Actually, Bart Simpson’s immortal line has rarely felt more apropos. There is a lot going on here, arguably too much. Writer Juno Dawson has said that Davies pitched the concept as ‘Eurovision meets Die Hard’, with disaster movie elements, and the episode broadly fulfils that brief – it’s a perfectly workable concept, and if it had simply been allowed to be that, it might have hung together more cohesively. Ironically enough, the Eurovision / Rylan parts of the episode broadly work.
It’s some of the other elements that unbalance proceedings, and while it’s pointless to speculate about which ideas were Dawson’s and which were imposed by upper management, it’s hard to believe that a guest writer would have been allowed to independently include the first appearance of Carol Anne Ford as Susan Foreman in proper mainline continuity televised Doctor Who since 1983. The Doctor’s sudden, unexplained visions of his long lost granddaughter are an absolutely huge curveball to throw into the episode, and they immediately suck all the oxygen out of the room.
For viewers who know the significance of the character – and the actress, one of the last surviving links to the program’s very first episode, more than half a century go – it’s likely going to be a massive distraction. Why is this suddenly happening, where is she, when will they reunite, and oh yeah, why hasn’t the Doctor ever gone back for her (a continuity scab probably best left unpicked)? Meanwhile, viewers who aren’t familiar with Susan, even accounting for last season’s oblique mentions, are probably just thinking… huh? Presumably she’s going to feature in the two-part finale in some way – her appearance here will be even more confusing if not – but it feels like kind of an unfair requirement to foist on what should be the fun romp before the season’s concluding fireworks.

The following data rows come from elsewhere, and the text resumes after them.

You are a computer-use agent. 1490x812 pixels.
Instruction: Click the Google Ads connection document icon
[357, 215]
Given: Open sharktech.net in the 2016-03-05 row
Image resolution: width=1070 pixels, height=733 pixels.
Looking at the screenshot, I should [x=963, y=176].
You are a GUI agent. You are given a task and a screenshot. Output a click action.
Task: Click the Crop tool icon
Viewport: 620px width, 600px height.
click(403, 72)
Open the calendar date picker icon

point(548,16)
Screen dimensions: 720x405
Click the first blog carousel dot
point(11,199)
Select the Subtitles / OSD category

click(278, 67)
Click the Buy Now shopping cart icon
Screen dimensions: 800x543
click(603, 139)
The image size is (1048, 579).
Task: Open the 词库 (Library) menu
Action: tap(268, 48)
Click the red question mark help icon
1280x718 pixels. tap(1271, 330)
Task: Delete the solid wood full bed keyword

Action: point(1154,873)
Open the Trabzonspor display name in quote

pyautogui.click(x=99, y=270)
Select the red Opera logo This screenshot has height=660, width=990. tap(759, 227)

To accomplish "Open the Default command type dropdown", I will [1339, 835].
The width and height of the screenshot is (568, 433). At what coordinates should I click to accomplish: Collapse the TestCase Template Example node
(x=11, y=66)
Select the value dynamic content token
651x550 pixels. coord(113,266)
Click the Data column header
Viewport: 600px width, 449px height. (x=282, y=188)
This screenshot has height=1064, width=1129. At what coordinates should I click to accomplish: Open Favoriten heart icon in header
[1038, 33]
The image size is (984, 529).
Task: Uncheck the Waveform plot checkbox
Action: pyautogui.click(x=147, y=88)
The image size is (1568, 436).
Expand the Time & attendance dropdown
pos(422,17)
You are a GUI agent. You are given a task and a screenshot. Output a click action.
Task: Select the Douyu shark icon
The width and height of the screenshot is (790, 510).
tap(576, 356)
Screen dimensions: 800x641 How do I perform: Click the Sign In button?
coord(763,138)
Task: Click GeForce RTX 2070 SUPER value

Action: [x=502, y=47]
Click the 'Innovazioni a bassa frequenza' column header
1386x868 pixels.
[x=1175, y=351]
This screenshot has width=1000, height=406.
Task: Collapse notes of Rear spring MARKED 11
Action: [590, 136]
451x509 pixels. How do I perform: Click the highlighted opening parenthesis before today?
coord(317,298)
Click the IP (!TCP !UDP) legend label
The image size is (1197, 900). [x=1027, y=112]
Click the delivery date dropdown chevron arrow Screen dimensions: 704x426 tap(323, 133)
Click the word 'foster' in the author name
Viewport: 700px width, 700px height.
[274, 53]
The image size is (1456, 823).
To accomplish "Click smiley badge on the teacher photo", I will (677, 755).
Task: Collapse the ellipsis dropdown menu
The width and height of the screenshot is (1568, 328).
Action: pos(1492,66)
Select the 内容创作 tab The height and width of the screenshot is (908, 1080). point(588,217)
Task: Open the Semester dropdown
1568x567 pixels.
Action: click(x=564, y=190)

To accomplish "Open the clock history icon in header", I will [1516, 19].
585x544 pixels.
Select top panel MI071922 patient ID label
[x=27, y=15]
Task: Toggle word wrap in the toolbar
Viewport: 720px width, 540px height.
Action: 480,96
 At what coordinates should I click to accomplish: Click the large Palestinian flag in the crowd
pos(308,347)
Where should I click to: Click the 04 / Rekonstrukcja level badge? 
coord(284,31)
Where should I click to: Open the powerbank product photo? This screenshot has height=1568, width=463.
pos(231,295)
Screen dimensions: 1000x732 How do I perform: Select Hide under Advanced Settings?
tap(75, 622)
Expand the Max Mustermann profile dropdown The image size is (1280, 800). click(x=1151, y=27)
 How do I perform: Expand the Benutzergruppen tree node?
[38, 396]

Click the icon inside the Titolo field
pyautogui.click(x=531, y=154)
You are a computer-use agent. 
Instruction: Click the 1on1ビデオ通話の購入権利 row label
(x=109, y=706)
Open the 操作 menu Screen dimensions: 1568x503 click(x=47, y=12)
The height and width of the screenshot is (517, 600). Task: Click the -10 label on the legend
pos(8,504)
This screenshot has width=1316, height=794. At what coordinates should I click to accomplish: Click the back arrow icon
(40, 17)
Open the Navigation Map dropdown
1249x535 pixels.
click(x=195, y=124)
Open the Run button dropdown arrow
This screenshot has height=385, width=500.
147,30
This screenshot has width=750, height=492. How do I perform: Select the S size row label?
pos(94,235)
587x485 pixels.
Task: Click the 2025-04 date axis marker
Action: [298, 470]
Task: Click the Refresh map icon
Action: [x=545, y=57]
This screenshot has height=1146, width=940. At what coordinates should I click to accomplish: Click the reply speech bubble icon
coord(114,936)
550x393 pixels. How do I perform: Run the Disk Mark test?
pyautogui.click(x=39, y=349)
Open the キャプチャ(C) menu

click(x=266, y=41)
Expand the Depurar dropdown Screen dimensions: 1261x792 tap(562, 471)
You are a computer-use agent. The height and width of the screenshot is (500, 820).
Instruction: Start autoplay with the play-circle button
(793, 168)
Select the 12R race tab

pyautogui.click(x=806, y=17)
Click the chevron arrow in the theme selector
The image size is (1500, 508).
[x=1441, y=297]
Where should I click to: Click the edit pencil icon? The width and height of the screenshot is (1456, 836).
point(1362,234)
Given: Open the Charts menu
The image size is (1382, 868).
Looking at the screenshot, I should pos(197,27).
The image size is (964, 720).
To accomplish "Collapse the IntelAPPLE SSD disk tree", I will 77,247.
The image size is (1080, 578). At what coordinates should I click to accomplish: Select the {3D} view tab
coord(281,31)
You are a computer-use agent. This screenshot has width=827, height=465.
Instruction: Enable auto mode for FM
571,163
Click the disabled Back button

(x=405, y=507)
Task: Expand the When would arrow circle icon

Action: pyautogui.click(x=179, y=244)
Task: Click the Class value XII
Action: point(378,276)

The other big aspect of the episode that feels jarring is the Doctor’s rage. We’ve seen the character in vengeful mode before, punishing characters in far more baroque and existentially terrifying ways for comparatively less serious crimes. But not only does the Hellions’ plan feel like a gratuitous raising of the stakes that isn’t really earned – surely saving the one hundred thousand people floating in space would have been sufficient – the episode doesn’t really map out a solid trajectory for the Doctor to arrive at the point where he’s enthusiastically torturing Kid.